KENYA— Oncologists and specialists from around the world have gathered in Nairobi, Kenya, to revise the National Comprehensive Cancer Network’s (NCCN) Harmonized Guidelines for Sub-Saharan Africa.

This collaboration is part of an ongoing effort by Allied Against Cancer, a group comprised of the National Comprehensive Cancer Network (NCCN), the African Cancer Coalition (ACC), the American Cancer Society (ACS), and the Clinton Health Access Initiative (CHAI).

The three-day meeting (May 1-3, 2024) focuses on revising treatment recommendations for various cancers, including a particular emphasis on tailoring guidelines for patients living with HIV.

This meeting has been attended by William J. Gradishar, MD, from Northwestern University’s Robert H. Lurie Comprehensive Cancer Center, Chair of the NCCN Guidelines Panel for Breast Cancer, Gregory J. Riely, MD, PhD, from Memorial Sloan Kettering Cancer Center, Chair of the NCCN Guidelines Panel for Non-Small Cell Lung Cancer, and Manoj P. Menon, MD, MPH, from Fred Hutch Cancer Center, who is a Member of the NCCN Guidelines Panels for Cancer in People with HIV and Kaposi Sarcoma.

The NCCN Harmonized Guidelines use a color-coded system to represent the best course of treatment across different settings and resource limitations.

These guidelines are derived from the NCCN Clinical Practice Guidelines in Oncology, which are widely recognized for their evidence-based approach.

With the meeting ongoing, the Allied Against Cancer has committed to revising these patient-centred guidelines regularly, working closely with oncologists in Sub-Saharan Africa to ensure knowledge exchange.

Speaking at the meeting, Dr. Warren Phipps, Medical Director of the Uganda Cancer Institute, highlighted the positive impact these guidelines have had on HIV-positive patients by addressing concerns about drug interactions and promoting safe, essential therapies.

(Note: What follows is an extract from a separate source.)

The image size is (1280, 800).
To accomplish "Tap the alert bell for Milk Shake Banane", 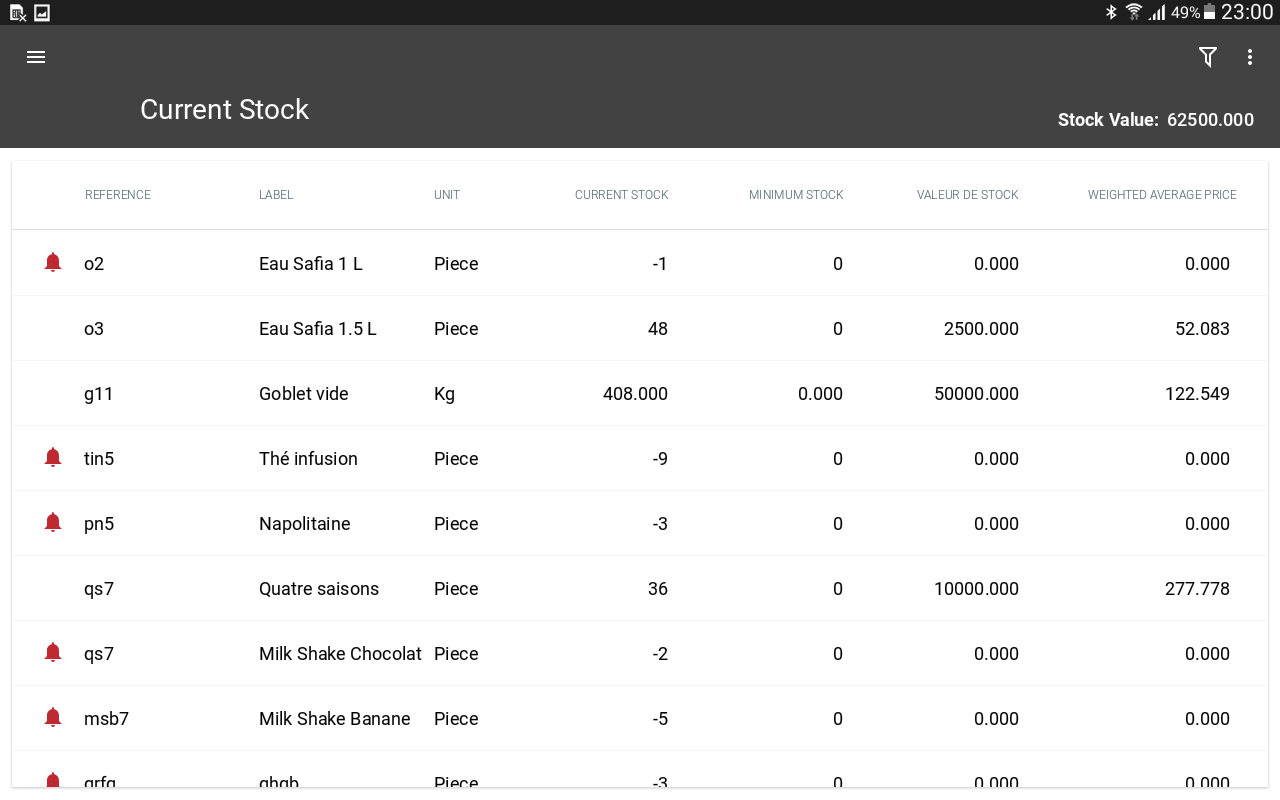I will pos(53,718).
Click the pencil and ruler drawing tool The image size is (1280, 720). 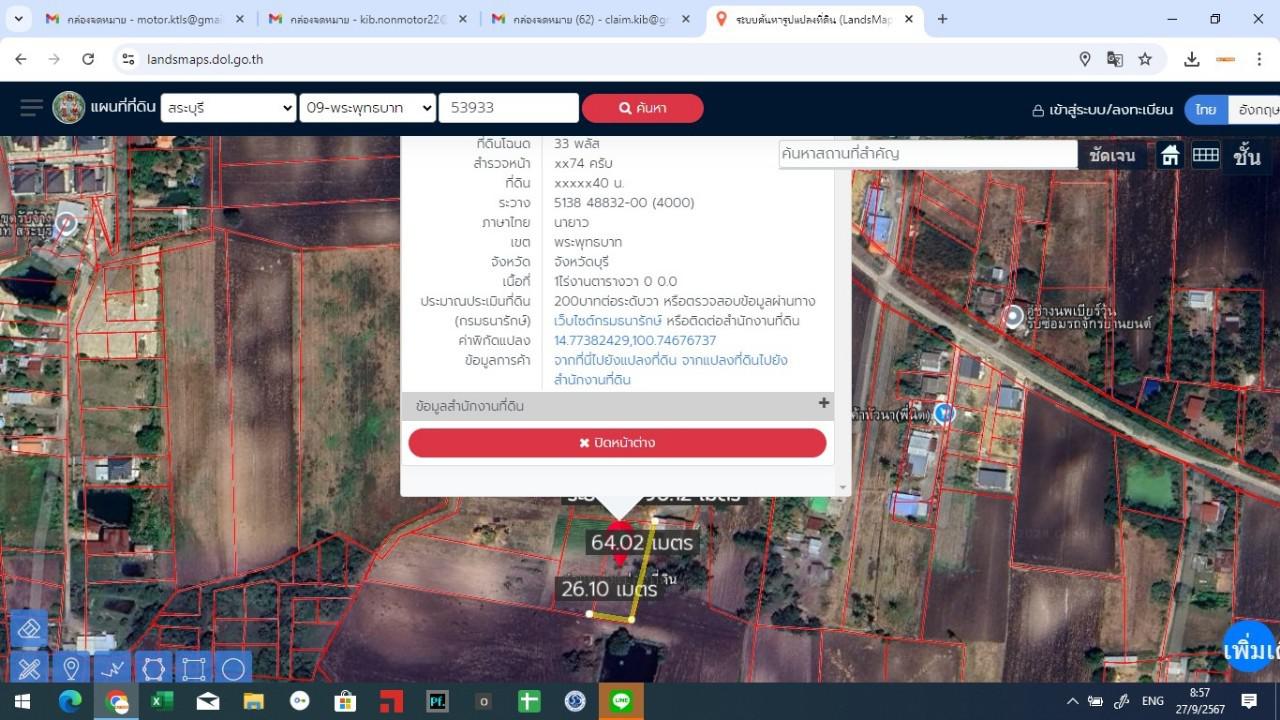30,668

He went on to say that the high prevalence of HIV/AIDS in Sub-Saharan Africa makes these region-specific guidelines even more crucial

Dr. Phipps emphasized on the increased occurrence of various cancers in individuals living with HIV, including AIDS-defining cancers and non-AIDS-defining tumours due to improved lifespans with advancements in HIV treatment.

In her speech, Shanthi Sivendran, MD, MSCR, MBA, Senior Vice President for Cancer Care Support at the American Cancer Society, stated that these sessions will give unique and valuable chances for information sharing across countries and specializations.

Shanthi noted that the standardized treatment protocols based on current evidence will ensure patients receive the best possible care, while also providing a framework for building capacity in resource-limited settings.

For her part, Crystal S. Denlinger, MD, NCCN’s Chief Executive Officer, stated that the NCCN Harmonized Guidelines demonstrates their commitment to enhancing cancer treatment and reducing worldwide gaps in cancer-related access and outcomes.

Crystal anticipates that their continued usage and implementation will result in tangible, continual advances in cancer prevention and treatment throughout Sub-Saharan Africa, contributing to better health outcomes for individuals across the area.

The Nairobi meeting will cover changes to the NCCN Harmonized Guidelines for People Living with HIV, as well as breast cancer, Kaposi’s sarcoma, malignant pleural mesothelioma, and non-small cell lung cancer.

Other cancers to be addressed include occult primary (cancer with an unknown cause), prostate cancer, small cell lung cancer, thymomas, and thymic carcinomas.

The panel will also update NCCN Harmonized Guidelines for prevention and supportive care, such as breast cancer screening and diagnosis, cancer-related infection prevention and treatment, and prostate cancer early detection.